Initially, although the WCLJ's February 2013 decision specifically stated that the stipulated apportionment percentages applied “only to the increase in the schedule loss of use regarding claimant's left leg,” Alliance did not request Board review of this decision in accordance with Workers' Compensation Law § 23 even though it disagreed with the manner in which the apportionment percentages were to be applied. Alliance, however, did request Board review of the WCLJ's May 2013 reserved decision establishing that claimant had a 50% overall schedule loss of use and applying the percentages to determine each carrier's liability. Contrary to Alliance's claim, the Board's decision reveals that it fully considered Alliance's argument with respect to the manner in which the apportionment percentages should have been applied, but chose not to revisit this issue in light of the WCLJ's February 2013 decision.

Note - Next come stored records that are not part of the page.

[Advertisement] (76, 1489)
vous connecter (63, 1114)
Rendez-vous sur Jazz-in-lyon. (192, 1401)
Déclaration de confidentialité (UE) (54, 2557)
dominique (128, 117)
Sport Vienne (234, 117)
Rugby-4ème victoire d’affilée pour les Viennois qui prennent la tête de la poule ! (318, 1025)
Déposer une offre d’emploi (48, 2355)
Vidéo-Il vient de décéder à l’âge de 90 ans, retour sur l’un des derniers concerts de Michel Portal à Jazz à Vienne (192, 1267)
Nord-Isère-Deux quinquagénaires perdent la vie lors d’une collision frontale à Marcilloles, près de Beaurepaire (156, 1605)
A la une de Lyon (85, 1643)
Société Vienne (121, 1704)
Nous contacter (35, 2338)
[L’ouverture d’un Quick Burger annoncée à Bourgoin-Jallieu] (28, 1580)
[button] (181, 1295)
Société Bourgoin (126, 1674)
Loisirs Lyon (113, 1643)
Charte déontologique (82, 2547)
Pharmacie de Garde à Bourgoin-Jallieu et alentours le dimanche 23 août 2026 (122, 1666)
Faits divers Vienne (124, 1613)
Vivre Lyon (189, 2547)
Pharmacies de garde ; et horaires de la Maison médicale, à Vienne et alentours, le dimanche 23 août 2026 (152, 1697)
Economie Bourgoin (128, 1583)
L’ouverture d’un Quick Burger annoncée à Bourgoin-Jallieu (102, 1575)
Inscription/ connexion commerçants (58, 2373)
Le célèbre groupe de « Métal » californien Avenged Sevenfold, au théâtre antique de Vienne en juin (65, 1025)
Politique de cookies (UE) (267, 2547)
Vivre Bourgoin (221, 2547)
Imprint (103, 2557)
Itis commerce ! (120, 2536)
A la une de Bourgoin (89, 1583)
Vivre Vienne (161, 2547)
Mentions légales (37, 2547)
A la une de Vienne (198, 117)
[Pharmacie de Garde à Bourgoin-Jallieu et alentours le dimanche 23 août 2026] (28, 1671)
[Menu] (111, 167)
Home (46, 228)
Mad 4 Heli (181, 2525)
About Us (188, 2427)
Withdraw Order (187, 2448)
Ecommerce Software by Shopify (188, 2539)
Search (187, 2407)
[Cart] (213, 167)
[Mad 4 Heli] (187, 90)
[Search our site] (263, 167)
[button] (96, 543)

We find that the Board did not abuse its discretion in declining to reconsider the manner in which the WCLJ applied the apportionment percentages (see Matter of McCurty v. Syracuse Univ., 34 A.D.3d 1012, 1013, 825 N.Y.S.2d 294 [2006] ) and further that this issue is not properly before this Court (see Matter of Harris v. Phoenix Cent. School Dist., 28 A.D.3d 1051, 1052–1053, 814 N.Y.S.2d 334 [2006] ).ORDERED that the decision is affirmed, without costs.
LAHTINEN, J.P., LYNCH and DEVINE, JJ., concur.